60. Bad aliens would rather treat their pet monster to turkey instead of just feeding it a random person that they dont know where they have been.

61. Aliens eyes only see green.

62. Everyone from highschool is sneaking around the woods at night.

63. Actors and Actress's can star in movies even if they are boring and talk like ignorant cyborgs.

64. Its ok to destroy public property to test out your powers.

65. Nerds are the only people that can figure out when someone has a power.

66. Even nerds are handsome.

67. Its easy to convince some people about alien life if they see light on your hands and you kick a couple of peoples asses.

68. Cops believe you even if you are a horrible liar.

69. Cops dont trust people with security cameras.

70. Camera phones can record you skwerming around in the ocean from over 150 feet away in crystal clarity.

71. Aliens have gills next to their noses, to breath, more...

72. Highschool kids in small towns all own night vision goggles.

73. Alien obsessed nerds enjoy shotguns.

74. Good aliens use their hands as flashlights.

75. Alien killing knives glow.

76. Good aliens bring knives to a gun fight.

77. Throwing your body in front of a sword is the best way to defend against it.

78. Nerds arent surprized when dead bodies turn into dust and disapear.

79. Trains dont honk at people nealing by the tracks.

80. Conspiracy guys are happy to work with bad aliens.

81. Black trenchscoats and tattoos means you are bad.

82. Gadgets want to play with you.

83. Bad aliens dont have eyebrows.

84. Highschool photographers sneak into school to develop rolls of film.

85. This movie is too serious to need comic relief.

86. Good aliens are better shots than bad ones.

87. Bad aliens have big noses and are butt ugly.

88. Good aliens are sexy, pretty, and skilled fighters.

89. Bad aliens have monsters that have to be transported by truck.

90. Good aliens have monsters that look like cute animals until they decide to fight.

91. Bad monsters respond negatively to the words "come on"

92. Even if a movie has great special effects it can still star bad actors.

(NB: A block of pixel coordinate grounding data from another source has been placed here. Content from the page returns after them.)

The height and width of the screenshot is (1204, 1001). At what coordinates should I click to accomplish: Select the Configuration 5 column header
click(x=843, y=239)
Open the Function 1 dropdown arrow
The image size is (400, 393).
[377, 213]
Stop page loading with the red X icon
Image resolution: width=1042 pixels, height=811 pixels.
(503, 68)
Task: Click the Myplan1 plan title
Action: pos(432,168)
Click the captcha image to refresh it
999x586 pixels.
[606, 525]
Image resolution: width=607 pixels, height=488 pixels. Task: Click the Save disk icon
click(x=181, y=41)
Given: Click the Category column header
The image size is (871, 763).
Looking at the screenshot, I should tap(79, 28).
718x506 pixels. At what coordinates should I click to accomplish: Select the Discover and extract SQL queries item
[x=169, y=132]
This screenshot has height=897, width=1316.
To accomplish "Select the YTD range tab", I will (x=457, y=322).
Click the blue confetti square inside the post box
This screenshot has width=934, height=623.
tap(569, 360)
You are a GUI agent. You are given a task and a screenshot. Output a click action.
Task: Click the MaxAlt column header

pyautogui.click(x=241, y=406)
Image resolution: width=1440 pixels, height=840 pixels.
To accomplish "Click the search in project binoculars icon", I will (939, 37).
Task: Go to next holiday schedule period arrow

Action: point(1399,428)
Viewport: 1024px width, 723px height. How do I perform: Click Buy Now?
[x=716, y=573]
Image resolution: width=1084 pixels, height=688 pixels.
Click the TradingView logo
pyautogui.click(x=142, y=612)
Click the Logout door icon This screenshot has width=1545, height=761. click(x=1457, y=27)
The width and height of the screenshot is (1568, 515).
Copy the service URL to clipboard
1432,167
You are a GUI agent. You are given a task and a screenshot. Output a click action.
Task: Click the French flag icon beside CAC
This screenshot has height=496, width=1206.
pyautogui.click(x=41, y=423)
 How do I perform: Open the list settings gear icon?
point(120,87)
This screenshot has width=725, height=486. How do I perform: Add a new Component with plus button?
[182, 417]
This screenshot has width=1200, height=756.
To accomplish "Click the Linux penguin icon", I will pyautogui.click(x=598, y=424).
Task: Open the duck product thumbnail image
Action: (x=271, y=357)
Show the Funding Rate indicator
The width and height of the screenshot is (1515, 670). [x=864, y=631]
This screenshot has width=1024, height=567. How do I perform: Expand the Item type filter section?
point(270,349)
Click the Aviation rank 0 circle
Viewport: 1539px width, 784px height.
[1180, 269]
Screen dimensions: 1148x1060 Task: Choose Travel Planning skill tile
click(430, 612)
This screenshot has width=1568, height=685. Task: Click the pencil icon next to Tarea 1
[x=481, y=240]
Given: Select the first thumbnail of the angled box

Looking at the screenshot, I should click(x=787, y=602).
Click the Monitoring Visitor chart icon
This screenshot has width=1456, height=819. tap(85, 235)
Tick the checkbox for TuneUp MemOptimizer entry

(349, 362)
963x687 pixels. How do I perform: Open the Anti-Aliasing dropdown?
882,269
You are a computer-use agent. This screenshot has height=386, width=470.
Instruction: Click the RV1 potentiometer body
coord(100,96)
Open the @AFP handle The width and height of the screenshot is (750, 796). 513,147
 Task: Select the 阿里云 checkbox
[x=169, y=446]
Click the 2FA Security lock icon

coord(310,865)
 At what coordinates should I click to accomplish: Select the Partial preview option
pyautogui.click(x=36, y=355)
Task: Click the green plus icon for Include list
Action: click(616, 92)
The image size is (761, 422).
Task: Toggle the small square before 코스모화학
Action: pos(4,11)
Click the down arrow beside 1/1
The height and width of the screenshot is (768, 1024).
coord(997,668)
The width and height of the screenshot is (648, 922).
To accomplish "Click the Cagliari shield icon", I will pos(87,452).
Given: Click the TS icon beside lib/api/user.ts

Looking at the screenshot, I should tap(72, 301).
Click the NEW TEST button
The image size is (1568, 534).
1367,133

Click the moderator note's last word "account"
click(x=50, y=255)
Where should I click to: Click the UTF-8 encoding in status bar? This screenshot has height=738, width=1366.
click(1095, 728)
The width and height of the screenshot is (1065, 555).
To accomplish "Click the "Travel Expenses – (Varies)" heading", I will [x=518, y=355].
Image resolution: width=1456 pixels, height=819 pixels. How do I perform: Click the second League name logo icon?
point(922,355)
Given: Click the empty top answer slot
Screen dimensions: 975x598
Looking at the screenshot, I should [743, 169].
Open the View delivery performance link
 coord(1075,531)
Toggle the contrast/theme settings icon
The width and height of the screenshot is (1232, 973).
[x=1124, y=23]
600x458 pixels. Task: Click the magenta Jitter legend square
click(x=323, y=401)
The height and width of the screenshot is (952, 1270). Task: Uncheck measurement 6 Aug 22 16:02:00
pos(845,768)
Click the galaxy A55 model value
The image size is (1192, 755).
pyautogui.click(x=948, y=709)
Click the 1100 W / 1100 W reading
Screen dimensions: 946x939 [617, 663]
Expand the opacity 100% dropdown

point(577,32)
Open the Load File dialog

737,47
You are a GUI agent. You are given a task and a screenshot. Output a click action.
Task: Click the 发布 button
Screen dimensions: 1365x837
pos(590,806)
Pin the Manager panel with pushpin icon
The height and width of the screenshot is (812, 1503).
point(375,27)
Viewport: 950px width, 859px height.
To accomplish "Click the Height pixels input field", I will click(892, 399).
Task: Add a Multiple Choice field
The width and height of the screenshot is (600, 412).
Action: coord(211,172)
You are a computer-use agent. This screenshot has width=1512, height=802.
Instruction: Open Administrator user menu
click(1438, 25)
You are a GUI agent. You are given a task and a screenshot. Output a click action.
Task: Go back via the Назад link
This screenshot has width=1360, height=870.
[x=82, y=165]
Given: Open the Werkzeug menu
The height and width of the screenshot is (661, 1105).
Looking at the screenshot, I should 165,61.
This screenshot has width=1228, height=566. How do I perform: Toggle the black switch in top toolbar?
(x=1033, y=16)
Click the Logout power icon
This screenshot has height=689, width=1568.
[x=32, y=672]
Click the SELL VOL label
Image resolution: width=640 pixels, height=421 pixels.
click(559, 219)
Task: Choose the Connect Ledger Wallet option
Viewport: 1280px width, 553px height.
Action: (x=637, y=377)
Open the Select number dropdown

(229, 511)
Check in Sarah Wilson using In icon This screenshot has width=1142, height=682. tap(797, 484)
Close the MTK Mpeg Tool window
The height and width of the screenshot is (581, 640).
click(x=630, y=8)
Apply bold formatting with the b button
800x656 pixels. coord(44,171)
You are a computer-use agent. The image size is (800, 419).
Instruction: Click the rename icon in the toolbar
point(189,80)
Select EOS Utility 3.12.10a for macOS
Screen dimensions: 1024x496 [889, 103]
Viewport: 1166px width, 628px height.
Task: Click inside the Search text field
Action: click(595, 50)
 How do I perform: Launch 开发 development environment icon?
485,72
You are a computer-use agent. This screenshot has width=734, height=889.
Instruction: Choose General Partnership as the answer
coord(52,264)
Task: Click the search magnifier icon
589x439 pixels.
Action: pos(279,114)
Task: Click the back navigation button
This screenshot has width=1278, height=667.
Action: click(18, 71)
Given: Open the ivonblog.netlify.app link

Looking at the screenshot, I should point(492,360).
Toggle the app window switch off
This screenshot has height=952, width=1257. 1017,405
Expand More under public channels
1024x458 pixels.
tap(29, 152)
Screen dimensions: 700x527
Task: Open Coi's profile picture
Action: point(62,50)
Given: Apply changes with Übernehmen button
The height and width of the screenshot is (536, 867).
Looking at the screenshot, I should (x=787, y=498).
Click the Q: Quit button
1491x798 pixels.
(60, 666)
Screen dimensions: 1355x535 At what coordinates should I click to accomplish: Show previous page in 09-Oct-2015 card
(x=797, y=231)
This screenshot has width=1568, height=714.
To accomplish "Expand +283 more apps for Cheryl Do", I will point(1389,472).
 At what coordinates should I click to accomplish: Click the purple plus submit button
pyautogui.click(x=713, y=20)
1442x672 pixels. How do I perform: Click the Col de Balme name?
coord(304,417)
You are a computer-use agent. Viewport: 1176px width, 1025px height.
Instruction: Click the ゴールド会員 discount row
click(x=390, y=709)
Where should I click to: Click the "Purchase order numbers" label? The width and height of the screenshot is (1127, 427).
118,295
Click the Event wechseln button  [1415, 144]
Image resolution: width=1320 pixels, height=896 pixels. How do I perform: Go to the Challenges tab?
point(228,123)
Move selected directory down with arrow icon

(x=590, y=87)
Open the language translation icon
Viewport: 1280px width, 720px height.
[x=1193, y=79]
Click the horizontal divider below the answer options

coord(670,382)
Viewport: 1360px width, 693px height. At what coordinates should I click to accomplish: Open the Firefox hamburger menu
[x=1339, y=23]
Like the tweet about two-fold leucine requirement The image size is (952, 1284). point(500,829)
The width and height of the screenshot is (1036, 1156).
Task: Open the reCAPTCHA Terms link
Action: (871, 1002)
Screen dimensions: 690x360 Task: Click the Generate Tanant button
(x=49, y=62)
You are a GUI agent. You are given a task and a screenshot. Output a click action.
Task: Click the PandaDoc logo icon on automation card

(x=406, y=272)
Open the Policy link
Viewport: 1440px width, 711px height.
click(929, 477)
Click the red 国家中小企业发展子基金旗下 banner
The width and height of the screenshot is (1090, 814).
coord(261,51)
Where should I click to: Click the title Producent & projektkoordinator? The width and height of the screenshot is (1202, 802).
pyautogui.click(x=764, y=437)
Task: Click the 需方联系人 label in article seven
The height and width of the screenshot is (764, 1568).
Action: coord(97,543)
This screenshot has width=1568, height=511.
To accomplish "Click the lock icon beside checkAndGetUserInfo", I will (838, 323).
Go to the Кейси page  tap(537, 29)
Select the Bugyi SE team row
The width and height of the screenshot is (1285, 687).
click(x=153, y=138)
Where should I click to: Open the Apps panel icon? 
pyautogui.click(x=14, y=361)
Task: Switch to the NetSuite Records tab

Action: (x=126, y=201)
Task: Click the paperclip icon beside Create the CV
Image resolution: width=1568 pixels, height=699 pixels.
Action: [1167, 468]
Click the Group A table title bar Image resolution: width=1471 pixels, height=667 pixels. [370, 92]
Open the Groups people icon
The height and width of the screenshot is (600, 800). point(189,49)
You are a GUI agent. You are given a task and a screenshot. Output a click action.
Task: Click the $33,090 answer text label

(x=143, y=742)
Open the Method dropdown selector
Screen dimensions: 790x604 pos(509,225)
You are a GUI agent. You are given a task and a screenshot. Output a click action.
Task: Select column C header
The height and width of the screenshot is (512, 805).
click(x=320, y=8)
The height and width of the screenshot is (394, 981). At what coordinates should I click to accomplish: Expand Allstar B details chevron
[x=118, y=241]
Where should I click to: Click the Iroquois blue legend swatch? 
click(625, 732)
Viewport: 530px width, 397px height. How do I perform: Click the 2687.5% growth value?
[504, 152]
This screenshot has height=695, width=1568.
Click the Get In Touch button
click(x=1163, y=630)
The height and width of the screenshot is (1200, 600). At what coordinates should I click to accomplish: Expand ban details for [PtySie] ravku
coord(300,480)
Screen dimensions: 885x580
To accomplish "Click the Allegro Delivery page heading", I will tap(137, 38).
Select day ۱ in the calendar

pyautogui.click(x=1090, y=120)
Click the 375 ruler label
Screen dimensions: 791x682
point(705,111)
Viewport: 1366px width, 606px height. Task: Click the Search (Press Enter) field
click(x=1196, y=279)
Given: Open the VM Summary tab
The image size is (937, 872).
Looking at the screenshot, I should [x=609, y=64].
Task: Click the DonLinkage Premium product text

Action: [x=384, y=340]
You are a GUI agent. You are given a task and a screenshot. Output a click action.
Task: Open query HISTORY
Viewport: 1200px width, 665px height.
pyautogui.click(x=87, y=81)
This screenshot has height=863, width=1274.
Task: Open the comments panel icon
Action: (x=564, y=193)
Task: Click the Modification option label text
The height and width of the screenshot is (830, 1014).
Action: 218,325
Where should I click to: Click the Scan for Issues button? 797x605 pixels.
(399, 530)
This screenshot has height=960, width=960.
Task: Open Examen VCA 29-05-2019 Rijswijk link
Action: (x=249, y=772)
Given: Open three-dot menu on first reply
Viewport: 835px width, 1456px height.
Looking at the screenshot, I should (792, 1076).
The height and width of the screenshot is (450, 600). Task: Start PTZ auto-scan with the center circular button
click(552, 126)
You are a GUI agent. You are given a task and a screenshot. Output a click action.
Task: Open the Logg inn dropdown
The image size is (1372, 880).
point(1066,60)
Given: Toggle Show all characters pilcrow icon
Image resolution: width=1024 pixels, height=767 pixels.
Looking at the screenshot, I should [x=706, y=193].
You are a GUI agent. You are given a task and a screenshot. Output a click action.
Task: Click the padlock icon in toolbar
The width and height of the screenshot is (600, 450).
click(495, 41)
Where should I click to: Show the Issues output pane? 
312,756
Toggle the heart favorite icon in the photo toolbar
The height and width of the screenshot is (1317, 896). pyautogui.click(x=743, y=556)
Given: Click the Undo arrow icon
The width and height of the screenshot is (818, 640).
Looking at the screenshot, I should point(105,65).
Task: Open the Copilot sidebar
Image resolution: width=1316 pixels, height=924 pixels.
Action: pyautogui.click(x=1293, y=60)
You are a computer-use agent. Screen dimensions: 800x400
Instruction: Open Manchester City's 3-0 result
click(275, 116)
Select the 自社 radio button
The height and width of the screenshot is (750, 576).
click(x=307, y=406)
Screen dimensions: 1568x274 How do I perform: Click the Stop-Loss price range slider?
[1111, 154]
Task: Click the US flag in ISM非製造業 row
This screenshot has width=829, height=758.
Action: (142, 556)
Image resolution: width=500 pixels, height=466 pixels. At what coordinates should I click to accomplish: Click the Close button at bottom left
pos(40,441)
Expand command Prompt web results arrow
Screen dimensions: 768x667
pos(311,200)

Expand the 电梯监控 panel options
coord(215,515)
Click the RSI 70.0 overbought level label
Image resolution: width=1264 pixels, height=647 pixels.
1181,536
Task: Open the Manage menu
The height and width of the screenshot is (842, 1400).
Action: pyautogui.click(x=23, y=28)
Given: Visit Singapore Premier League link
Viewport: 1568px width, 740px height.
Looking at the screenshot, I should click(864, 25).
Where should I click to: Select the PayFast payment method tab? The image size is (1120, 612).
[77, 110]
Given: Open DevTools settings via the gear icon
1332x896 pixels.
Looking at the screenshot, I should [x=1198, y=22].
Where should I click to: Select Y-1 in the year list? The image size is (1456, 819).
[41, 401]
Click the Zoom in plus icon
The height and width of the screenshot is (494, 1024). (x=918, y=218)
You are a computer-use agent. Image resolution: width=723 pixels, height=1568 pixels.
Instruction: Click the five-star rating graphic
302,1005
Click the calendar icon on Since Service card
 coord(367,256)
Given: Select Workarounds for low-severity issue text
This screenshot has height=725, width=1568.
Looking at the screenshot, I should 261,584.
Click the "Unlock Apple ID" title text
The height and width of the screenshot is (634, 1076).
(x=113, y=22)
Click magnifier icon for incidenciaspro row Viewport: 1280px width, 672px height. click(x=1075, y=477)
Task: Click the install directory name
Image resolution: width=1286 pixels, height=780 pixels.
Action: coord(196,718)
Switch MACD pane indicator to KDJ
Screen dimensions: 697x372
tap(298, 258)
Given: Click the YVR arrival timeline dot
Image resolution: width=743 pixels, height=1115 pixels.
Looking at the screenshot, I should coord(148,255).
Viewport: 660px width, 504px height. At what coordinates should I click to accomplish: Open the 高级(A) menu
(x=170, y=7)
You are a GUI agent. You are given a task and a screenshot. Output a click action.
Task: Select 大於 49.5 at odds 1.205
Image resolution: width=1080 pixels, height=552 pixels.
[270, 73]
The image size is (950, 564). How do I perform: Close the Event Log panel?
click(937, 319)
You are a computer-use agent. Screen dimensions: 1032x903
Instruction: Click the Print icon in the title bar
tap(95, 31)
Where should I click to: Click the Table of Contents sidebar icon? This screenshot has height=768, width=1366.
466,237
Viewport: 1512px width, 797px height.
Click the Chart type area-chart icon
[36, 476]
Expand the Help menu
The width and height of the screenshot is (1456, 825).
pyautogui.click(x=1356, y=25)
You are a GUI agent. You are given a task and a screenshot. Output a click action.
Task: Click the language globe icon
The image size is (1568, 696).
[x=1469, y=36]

93. The best place for a final battle is the football field.

94. Bad guys take their time when dealing a cheap shot, and still fail.

95. Having all your men and monsters die is considered "too easy"

96. The main bad guys dont have to fight while their minions are fighting. They would rather watch as their men are destroyed.

97. Playing xbox makes you good at shooting guns.

98. Girl aliens are frustrated because guys dont know how to make broken rocks work.

99. "Ill shoot you myself." never sounds original.

100. Boring actors can star in movies, as long as they look like models.

101. Heroes drive other peoples vehicles.

102. Monster dogs dont need to go to the vet.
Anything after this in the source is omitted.